Figure 7.

Segment C of Exon3 may contain a G-quadruplex. (a) Wild-type and mutant oligonucleotides (red font) of Segment C together with Pu₂₂ of VEGF with possible G4 forming sequences (underlined) are shown. (b, c) Assessing the presence of a G4 structure in Segment C using Thioflavin T (ThT). (b) Fluorescence emission of ThT in the presence of selected nucleic acid sequences (c) bar graph of the change in ThT fluorescence in the presence of selected nucleic acid sequences. (d) CD spectra of Segment C oligonucleotides at 5 °C. (e) Thermal denaturation profile of Segment C oligonucleotides obtained from the change in UV–Vis absorbance at 295 nm between 15 to 95 °C. (f) MCF7 cells were transiently transfected with pGL3 bearing none (Basic-Luc), the CMV promoter without (CMV-Pr), or with the 3′-end genetically fused Segment C (CMV-Pr-C), Segment D (CMV-Pr-D), or Segment C bearing the G4 sequence deletion (CMV-Pr-CΔ_G4).
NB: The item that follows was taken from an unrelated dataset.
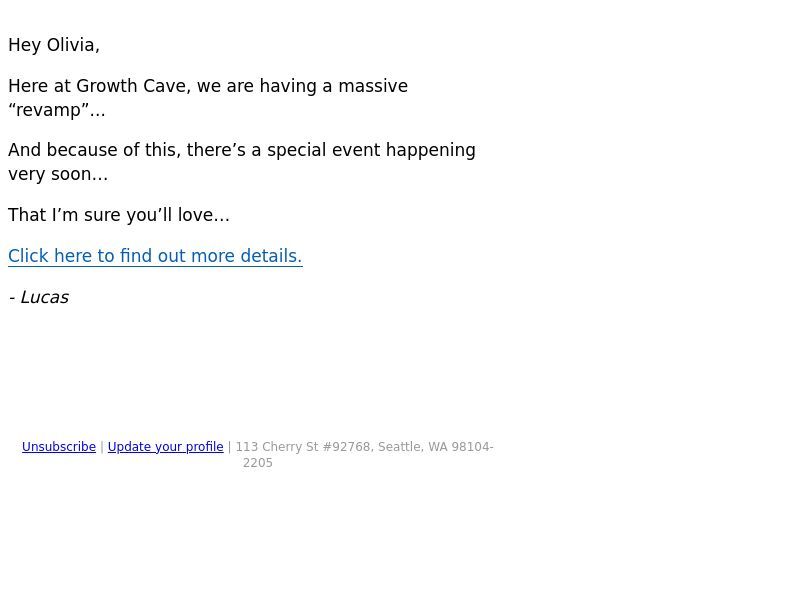800x600 pixels.
Task: Click the line 'That I'm sure you'll love…'
Action: [119, 215]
Reporter vectors drive the expression of the Firefly Luciferase cDNA expression as the reporter enzyme. The transfection efficiency was monitored by the co-expression of pCMV-RL that drives the expression of the Renilla Luciferase cDNA. 24 h after transfections, cellular extracts were subjected to dual-luciferase assays. Shown are the mean ± SE of three independent experiments performed in triplicate. Firefly/Renilla Luciferase activities are presented as fold change (log₁₀) compared to pGL3-Basic, which is set to one. Asterisk (*) indicates significant differences from the Basic-Luc control.